THE INPUT:

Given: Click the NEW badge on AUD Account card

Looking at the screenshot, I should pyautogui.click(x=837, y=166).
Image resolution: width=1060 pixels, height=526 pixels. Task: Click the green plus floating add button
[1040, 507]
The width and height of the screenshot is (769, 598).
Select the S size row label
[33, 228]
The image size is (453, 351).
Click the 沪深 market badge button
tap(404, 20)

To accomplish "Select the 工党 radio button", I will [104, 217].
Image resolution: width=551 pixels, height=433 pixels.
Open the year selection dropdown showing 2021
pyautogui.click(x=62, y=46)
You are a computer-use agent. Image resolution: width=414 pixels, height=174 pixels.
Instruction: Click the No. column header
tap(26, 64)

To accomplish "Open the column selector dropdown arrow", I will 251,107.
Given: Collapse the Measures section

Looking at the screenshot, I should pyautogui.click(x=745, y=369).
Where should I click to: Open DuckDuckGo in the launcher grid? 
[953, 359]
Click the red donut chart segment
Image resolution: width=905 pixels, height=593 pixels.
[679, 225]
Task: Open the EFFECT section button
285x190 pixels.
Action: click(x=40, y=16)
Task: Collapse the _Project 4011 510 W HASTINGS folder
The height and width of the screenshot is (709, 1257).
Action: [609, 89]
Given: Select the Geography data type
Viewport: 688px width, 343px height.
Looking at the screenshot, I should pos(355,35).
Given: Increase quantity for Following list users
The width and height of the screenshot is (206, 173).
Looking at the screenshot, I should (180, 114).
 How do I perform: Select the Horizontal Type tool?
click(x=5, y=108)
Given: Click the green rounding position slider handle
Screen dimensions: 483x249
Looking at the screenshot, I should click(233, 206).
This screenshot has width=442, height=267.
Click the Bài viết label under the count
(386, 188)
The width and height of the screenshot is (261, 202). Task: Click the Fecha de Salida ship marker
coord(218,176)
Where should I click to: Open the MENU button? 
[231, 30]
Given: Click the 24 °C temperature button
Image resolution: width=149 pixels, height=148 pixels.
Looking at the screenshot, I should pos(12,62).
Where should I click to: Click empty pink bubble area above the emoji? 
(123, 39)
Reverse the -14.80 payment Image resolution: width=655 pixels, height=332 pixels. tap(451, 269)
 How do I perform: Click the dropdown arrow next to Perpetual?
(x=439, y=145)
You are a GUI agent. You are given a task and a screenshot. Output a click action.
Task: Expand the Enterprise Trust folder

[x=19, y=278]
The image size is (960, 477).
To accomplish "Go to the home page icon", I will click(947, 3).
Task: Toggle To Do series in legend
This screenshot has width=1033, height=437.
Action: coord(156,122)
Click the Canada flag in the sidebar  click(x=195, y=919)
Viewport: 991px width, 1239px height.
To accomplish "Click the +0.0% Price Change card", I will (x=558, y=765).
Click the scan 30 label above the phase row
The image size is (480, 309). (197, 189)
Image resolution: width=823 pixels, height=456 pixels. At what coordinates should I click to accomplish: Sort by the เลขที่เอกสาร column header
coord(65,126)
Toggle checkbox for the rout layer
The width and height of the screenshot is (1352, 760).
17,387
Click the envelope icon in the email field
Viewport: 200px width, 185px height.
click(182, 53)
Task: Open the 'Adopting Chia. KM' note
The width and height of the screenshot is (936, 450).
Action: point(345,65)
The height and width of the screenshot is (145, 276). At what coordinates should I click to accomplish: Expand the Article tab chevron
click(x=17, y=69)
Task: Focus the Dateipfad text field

DIRECTIONS: Scale down part of the material above. Start at the line that contains "How do I perform: Click" and stop after the line that contains "Action: coord(156,122)". Reproduce only those lines, requests included, with every click coordinate in the answers multiplied by 0.2 and rounded to a whole number, halves rounding up.

OUTPUT BELOW:
 How do I perform: Click the dropdown arrow next to Perpetual?
(x=88, y=29)
You are a GUI agent. You are given a task and a screenshot. Output a click action.
Task: Expand the Enterprise Trust folder

[x=4, y=56]
The image size is (960, 477).
To accomplish "Go to the home page icon", I will click(189, 1).
Task: Toggle To Do series in legend
This screenshot has width=1033, height=437.
Action: coord(31,24)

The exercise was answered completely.